*Stored data entries*.
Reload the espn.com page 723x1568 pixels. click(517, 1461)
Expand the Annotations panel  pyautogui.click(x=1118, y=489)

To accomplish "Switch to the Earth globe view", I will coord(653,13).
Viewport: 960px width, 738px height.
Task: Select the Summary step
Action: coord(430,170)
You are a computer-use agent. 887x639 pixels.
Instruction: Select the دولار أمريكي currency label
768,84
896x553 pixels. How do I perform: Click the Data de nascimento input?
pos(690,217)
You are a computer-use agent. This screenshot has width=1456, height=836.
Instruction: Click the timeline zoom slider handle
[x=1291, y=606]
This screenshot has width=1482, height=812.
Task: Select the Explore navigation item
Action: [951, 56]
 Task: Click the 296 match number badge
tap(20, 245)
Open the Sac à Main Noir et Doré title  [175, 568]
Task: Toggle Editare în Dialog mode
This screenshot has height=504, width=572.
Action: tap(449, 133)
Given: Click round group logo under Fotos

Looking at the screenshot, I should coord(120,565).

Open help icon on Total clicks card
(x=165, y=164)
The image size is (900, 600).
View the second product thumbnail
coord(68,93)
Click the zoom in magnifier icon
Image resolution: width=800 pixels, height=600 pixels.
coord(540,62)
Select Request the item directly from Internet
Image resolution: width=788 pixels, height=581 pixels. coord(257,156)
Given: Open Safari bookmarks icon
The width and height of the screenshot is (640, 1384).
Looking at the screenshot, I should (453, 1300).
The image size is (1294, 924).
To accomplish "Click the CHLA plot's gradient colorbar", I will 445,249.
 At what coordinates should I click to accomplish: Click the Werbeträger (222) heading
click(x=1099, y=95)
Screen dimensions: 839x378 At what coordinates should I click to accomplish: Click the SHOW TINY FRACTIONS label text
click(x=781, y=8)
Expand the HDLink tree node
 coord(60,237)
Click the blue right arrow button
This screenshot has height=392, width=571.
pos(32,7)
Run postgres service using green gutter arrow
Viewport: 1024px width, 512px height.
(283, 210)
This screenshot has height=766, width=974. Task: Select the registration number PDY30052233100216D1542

*Exercise requirements*. Transcribe every line of the data, exactly as it stands.

*Solution to this exercise*.
Reload the espn.com page 723x1568 pixels. click(517, 1461)
Expand the Annotations panel  pyautogui.click(x=1118, y=489)

To accomplish "Switch to the Earth globe view", I will coord(653,13).
Viewport: 960px width, 738px height.
Task: Select the Summary step
Action: coord(430,170)
You are a computer-use agent. 887x639 pixels.
Instruction: Select the دولار أمريكي currency label
768,84
896x553 pixels. How do I perform: Click the Data de nascimento input?
pos(690,217)
You are a computer-use agent. This screenshot has width=1456, height=836.
Instruction: Click the timeline zoom slider handle
[x=1291, y=606]
This screenshot has width=1482, height=812.
Task: Select the Explore navigation item
Action: [951, 56]
 Task: Click the 296 match number badge
tap(20, 245)
Open the Sac à Main Noir et Doré title  [175, 568]
Task: Toggle Editare în Dialog mode
This screenshot has height=504, width=572.
Action: tap(449, 133)
Given: Click round group logo under Fotos

Looking at the screenshot, I should coord(120,565).

Open help icon on Total clicks card
(x=165, y=164)
The image size is (900, 600).
View the second product thumbnail
coord(68,93)
Click the zoom in magnifier icon
Image resolution: width=800 pixels, height=600 pixels.
coord(540,62)
Select Request the item directly from Internet
Image resolution: width=788 pixels, height=581 pixels. coord(257,156)
Given: Open Safari bookmarks icon
The width and height of the screenshot is (640, 1384).
Looking at the screenshot, I should (453, 1300).
The image size is (1294, 924).
To accomplish "Click the CHLA plot's gradient colorbar", I will 445,249.
 At what coordinates should I click to accomplish: Click the Werbeträger (222) heading
click(x=1099, y=95)
Screen dimensions: 839x378 At what coordinates should I click to accomplish: Click the SHOW TINY FRACTIONS label text
click(x=781, y=8)
Expand the HDLink tree node
 coord(60,237)
Click the blue right arrow button
This screenshot has height=392, width=571.
pos(32,7)
Run postgres service using green gutter arrow
Viewport: 1024px width, 512px height.
(283, 210)
This screenshot has height=766, width=974. Task: Select the registration number PDY30052233100216D1542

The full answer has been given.